Read Me & Jack Online

Authors: Danette Haworth

Me & Jack (13 page)

chapter 29

E
very night, I set up the tape recorder, and every morning I listened to the cassettes. Sometimes Ray came over and we'd bend our heads close to the speaker, trying to hear something—anything—but so far, nothing. Even with the longer tapes, I was only getting an hour and a half or so each time, and it was about the same slice each night.

I started setting my alarm for five o'clock in the morning to insert a new tape and then I'd go back to bed. Most mornings, I'd fall right back to sleep, but Friday morning I felt restless. Jack's legs sprawled across the bed and I couldn't get comfortable. I tried lying on my side, my back, my stomach, but finally, I got up and changed into my clothes.

Dad was just leaving as I went downstairs. I hadn't forgotten what he said the other day about getting rid of Jack if anything else happened. Inside, I felt mad at him for that—he knew Jack; he liked Jack.

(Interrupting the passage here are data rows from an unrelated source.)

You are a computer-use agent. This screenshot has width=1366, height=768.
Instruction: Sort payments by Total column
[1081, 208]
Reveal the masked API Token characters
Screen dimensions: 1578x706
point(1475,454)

How could he even think about giving him away? But I couldn't let on my feelings without reminding Dad about it, so I got my breakfast and tried to act like everything was normal between us. Maybe he'd forget what he said about Jack.

After he left, I felt fidgety; I needed to get out of the house. I left a note for Millie, then hooked up Jack and got on my bike. “Let's go to Ray's,” I said. Jack didn't care where we were going; he just loved to be outside running. He looked like a racehorse, slicing through the wind.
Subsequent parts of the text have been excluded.